Jobs →
1 > Answer these questions from the notebook excerpt below, one line each:
(a) Which data set and algorithm pair is dropped from further analysis?
(b) To what file path is the data pickled?
(c) Which column is plotted in the distribution grids?
2 > Continue the notebook excerpt on preparing recommendation data for modeling, picking up right after its final line of code.

* BEGIN Document passage *

Dummy Code Distributions¶

In [46]:

grid = sns.FacetGrid(col='Set', row='Algorithm', data=select_implicit(rec_stats), sharey=False, margin_titles=True)
grid.map(sns.distplot, 'PropDC', kde=False, norm_hist=True)

Out[46]:

<seaborn.axisgrid.FacetGrid at 0x28c731a9fc8>

In [47]:

grid = sns.FacetGrid(col='Set', row='Algorithm', data=select_explicit(rec_stats), sharey=False, margin_titles=True)
grid.map(sns.distplot, 'PropDC', kde=False, norm_hist=True)

Out[47]:

<seaborn.axisgrid.FacetGrid at 0x28c73e33d88>

Prepare for Modeling¶

With this analysis, we need to prepare our recommendation data for modeling.

Because ALS on BX-E behaves so badly, we can't really use it. Drop from further analysis.

In [48]:

rec_stats = rec_stats.drop(('BX-E', 'als'))

In [49]:

rec_stats.to_pickle('data/rec-data.pkl')

We also want to save this data for STAN.

In [50]:

def inf_dir(sname):
    return data_dir / sname / 'inference'

In [51]:

for sname, frame in rec_stats.groupby('Set'):
    print('preparing STAN input for', sname)
    lists = frame.reset_index().astype({'Algorithm': 'category'})
    algos = lists['Algorithm'].cat.categories
    print(sname, 'has algorithms', algos)
    
    # set up the users
    users = profiles.loc[sname, :]
    users = users.assign(unum=np.arange(len(users), dtype='i4') + 1)
    lists = lists.join(users[['unum']], on='user')

* END Document passage *
* BEGIN Source data *

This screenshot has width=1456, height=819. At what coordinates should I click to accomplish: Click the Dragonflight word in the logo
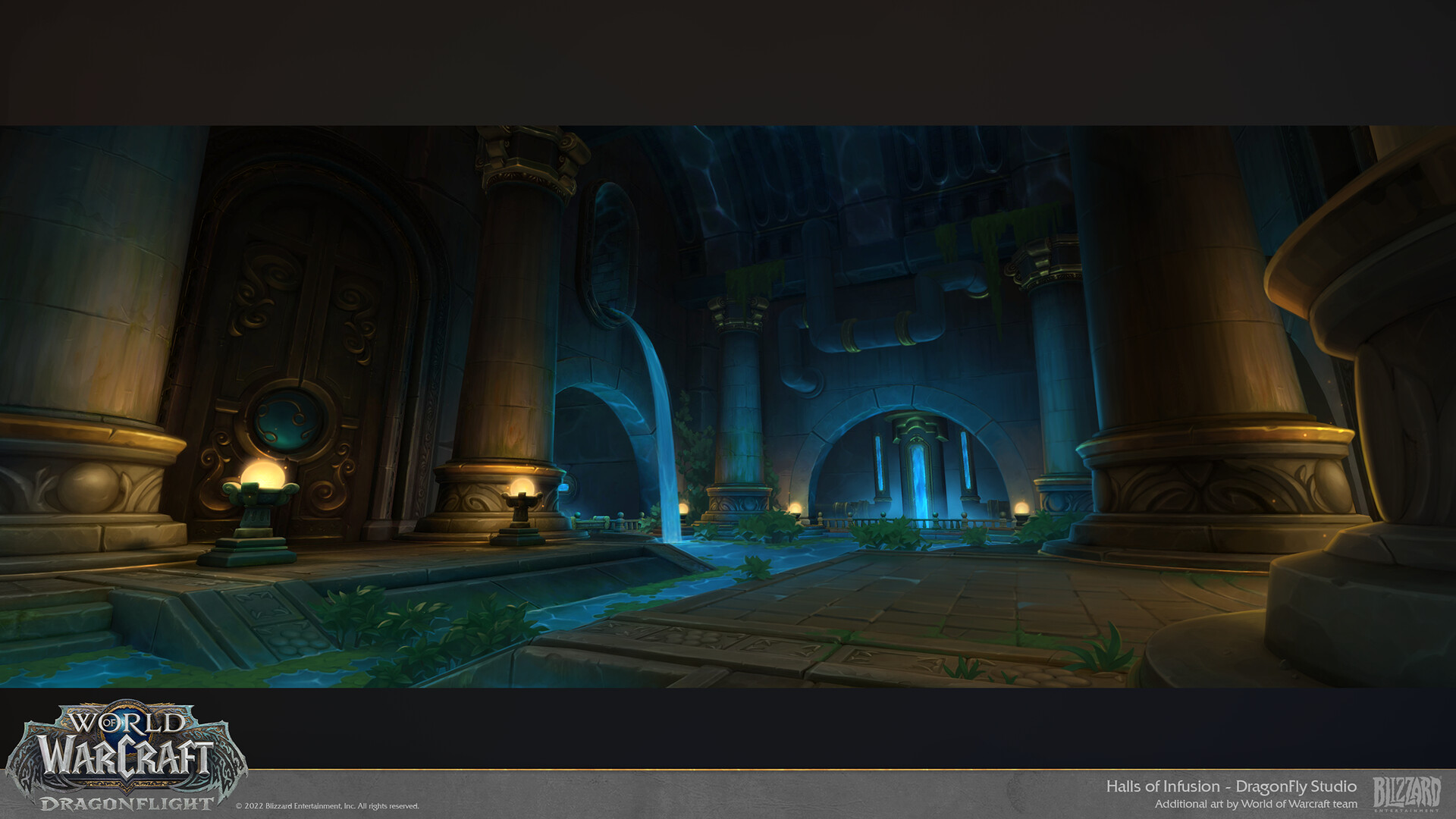(127, 803)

* END Source data *

Responses →
1 >
(a) The ALS algorithm on BX-E.
(b) data/rec-data.pkl
(c) PropDC

2 >
    data = {
        'A': len(algos),
        'J': len(users),
        'NL': len(lists),
        'n': users['Known'],
        'y': users['female'],
        'ru': lists['unum'],
        'ra': lists['Algorithm'].cat.codes + 1,
        'rn': lists['Known'],
        'ry': lists['female']
    }
    
    # and write
    dir = inf_dir(sname)
    dir.mkdir(exist_ok=True)
    in_fn = dir / 'full-inputs.json'
    in_fn.write_text(ujson.dumps(data))
    # in_fn.write_text(ujson.dumps(stan_inputs(frame, 'Known', 'female')))

preparing STAN input for AZ
AZ has algorithms Index(['als', 'bpr-imp', 'item-item', 'item-item-imp', 'user-user',
       'user-user-imp', 'wrls-imp'],
      dtype='object')
preparing STAN input for BX-E
BX-E has algorithms Index(['item-item', 'user-user'], dtype='object')
preparing STAN input for BX-I
BX-I has algorithms Index(['bpr', 'item-item', 'user-user', 'wrls'], dtype='object')
preparing STAN input for GR-E
GR-E has algorithms Index(['item-item', 'user-user'], dtype='object')
preparing STAN input for GR-I
GR-I has algorithms Index(['bpr', 'item-item', 'user-user', 'wrls'], dtype='object')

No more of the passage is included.